Hollow Carbon Fiber Electrode Flow Cell Batteries

Renewable and low/zero carbon emission energy sources are an important part of a low pollution, stable climate future. Many renewable energy sources are plagued by being intermittent, and thus infrastructure-scale storage is needed for these to be viable. Secondary rechargeable batteries for storage of energy are needed to address the spatial and temporal mismatch between supply and demand. A promising means of storing electrical energy are flow-cell batteries; these allow the storage of active materials to be decoupled from the energy conversion process, improving safety, lifespan through blocking self-discharge, and allowing scaling of energy storage and production independently. While a progress has been made in developing efficient chemistries and components of these devices, they suffer from a low energy density when compared to incumbent technology (viz. lithium-based batteries); supporting structures and other inactive components occupy most of the volume of a typical flat plate flow cell, so despite improvements in areal current density, most of the device is inactive and cannot contribute power.
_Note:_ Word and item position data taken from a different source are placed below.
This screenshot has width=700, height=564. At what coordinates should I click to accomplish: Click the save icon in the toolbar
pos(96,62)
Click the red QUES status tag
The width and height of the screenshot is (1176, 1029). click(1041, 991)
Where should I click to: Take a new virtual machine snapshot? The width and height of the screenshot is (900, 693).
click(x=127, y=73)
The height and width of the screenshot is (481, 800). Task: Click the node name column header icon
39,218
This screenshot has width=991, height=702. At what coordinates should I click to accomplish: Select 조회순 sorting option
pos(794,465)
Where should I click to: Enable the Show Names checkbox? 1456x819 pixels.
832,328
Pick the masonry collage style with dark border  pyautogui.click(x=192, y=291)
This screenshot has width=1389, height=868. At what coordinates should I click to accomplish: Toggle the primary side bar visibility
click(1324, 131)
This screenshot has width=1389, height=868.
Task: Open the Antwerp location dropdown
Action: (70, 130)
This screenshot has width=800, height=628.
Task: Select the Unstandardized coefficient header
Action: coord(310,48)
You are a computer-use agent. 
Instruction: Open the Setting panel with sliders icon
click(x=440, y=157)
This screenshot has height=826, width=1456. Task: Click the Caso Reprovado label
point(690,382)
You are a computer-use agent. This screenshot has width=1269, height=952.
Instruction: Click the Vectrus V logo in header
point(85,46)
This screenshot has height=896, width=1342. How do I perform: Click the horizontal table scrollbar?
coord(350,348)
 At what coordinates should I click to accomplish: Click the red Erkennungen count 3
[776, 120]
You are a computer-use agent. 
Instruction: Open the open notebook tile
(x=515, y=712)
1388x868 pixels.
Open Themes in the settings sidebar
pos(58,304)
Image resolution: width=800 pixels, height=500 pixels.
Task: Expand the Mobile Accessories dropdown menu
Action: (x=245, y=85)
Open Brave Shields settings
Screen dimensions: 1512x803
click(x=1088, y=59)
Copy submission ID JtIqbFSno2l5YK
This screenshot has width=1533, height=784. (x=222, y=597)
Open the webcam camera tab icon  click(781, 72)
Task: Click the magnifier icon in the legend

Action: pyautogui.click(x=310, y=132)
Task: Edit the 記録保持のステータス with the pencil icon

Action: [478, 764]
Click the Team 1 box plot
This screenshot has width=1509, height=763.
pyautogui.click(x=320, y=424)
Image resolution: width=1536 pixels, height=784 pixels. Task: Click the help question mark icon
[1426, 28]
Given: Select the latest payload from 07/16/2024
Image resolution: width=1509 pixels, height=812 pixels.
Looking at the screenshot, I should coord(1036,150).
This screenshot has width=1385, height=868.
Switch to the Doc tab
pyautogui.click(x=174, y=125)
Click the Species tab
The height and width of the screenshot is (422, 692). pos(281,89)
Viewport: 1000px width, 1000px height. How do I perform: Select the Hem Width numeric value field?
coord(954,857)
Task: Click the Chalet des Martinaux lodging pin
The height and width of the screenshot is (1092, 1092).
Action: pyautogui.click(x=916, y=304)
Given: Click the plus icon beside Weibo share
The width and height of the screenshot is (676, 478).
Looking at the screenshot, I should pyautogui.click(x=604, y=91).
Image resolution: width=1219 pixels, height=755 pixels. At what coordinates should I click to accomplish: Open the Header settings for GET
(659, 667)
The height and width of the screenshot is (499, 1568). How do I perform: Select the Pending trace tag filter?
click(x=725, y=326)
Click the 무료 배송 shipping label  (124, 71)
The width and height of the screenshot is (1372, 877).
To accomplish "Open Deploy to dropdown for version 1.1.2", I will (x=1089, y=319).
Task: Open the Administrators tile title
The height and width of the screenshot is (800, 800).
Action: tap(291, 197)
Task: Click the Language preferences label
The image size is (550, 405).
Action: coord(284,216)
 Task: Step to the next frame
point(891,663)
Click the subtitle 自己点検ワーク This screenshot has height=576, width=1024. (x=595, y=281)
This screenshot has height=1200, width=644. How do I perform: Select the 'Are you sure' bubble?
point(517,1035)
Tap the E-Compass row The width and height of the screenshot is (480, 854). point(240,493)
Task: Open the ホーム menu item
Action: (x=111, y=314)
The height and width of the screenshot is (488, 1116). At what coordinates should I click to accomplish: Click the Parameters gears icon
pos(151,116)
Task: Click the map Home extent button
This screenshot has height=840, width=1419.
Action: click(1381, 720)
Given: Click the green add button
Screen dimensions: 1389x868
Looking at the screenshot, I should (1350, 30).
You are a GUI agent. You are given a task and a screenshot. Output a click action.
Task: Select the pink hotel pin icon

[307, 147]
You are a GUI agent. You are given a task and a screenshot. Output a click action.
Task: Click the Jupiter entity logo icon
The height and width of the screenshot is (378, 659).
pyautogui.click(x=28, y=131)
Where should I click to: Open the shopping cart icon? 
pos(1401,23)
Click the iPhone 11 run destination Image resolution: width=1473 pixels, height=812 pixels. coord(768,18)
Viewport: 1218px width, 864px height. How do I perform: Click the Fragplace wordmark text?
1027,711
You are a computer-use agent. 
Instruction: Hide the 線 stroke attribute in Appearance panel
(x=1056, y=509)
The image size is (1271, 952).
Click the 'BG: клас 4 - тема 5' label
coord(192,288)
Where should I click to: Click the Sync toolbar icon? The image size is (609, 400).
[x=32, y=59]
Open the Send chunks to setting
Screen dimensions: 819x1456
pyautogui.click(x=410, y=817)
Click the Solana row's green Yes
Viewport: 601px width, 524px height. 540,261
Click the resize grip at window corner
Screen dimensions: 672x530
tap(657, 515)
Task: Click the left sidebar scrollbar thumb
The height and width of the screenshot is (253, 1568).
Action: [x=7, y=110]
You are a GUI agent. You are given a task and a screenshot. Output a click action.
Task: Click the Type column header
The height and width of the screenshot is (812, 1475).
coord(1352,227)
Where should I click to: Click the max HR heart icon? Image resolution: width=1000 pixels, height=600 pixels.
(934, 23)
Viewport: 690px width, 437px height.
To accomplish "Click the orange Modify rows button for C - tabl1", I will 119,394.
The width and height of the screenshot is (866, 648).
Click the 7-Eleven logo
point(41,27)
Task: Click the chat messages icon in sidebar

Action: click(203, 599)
Some researchers have sought to overcome these limitations by adopting a tubular geometry, both on a macroscopic scale, and on a micro scale, which improves energy density and can eliminate the need for some components like bipolar plates, supports, and expensive membrane systems. The proposed research will build on recent work using bundled microtubular flow cells, which research suggests could yield orders of magnitude greater energy density than typical flat plate cells. In addition, it will leverage CAER technology for making hollow carbon fiber membranes, that will form the heart of the proposed cells.